The proposals, still at a relatively early stage, are designed to allow employers to take on staff more quickly as well as shifting the sense of employment entitlement for those in work. Whilst there are plenty of political hurdles still to be crossed, it is hugely positive to see greater employment liquidity and mobility perceived as synonymous with growth.
And although the full implications of Beecroft are still some way off, we suggest that enhanced career mobility will bring with it greater pressure and focus on an organisation’s employer brand as the resourcing market becomes more dynamic, more liquid and more competitive. At the same time, there will be more stress on an organisation’s engagement and alignment activities in the light of an employment market moving at greater pace.
As employees therefore feel they can move more easily and more efficiently from one organisation to another, the ability of an employer to communicate their brand, their purpose and their value proposition succinctly, effectively and relevantly will be of increasing importance.
It is, on the surface, somewhat counter-intuitive then to see the report earlier this month from HR recruitment organisation, Ortus, which suggested that just 5 out of 595 (or less than 1% of) board members from FTSE 50 companies were from an HR background.
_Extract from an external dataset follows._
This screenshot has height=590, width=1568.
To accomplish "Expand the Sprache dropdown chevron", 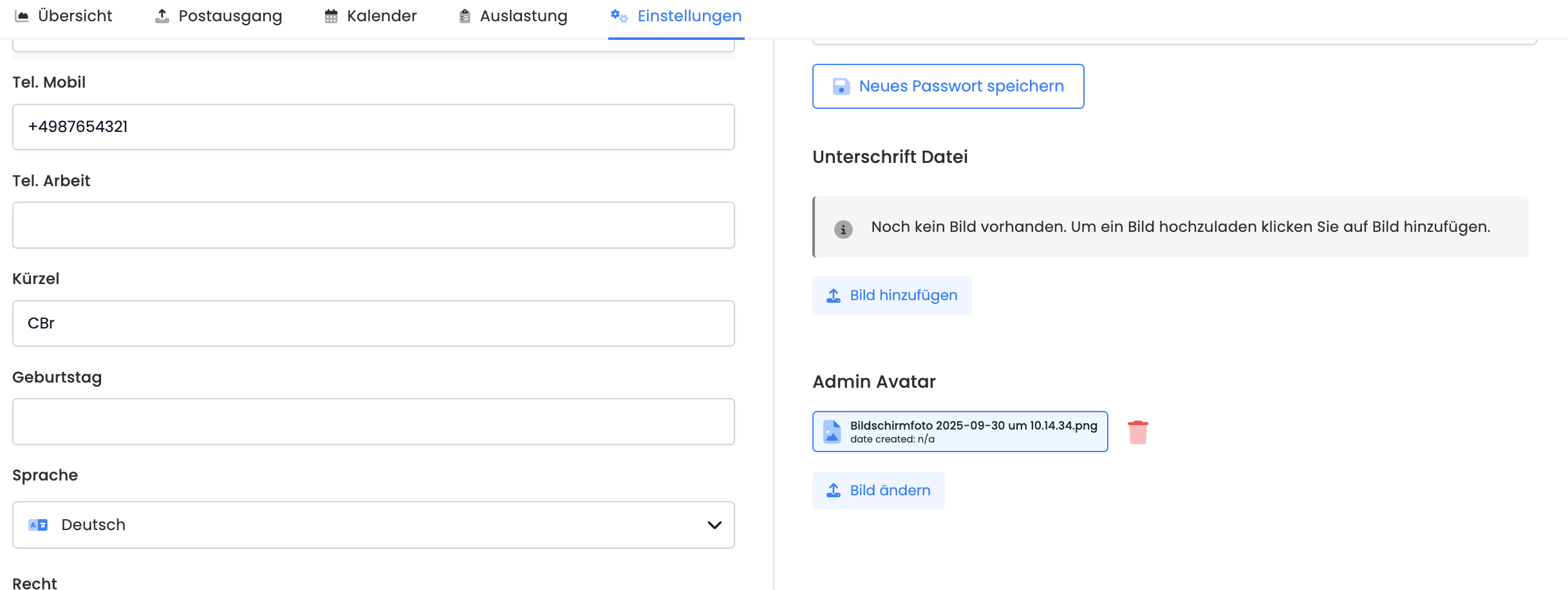I will (x=714, y=525).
As TMP’s own considerable exposure to employer branding has demonstrated, the C-suite’s interest in and endorsement of this field is growing at pace. If we are to embrace growth, it appears that the human resources community has both a massive opportunity, as well as responsibility, to drive the branding and engagement-related initiatives which are likely to fall out of the potentially game-changing recommendations of Beecroft. Although the story last week of Scott Thompson, fired from his role as Yahoo CEO for an apparent CV economy with the truth, emphasises the importance of rigour and process, those organisations with the methodologies, approach and brand which play to pace and dynamism are likely to be the chief beneficiaries of a resourcing playing field freed of much red tape and caution.
With many established western economies, throughout Europe as well as across the Atlantic, desperate for growth (as well as economic prudence), it is hugely stimulating to see that employer branding, through the freedoms hinted at through Beecroft, can play a real role in liberalising employment marketplaces and rewarding those organisations that invest effectively and successfully in employer branding and engagement strategies.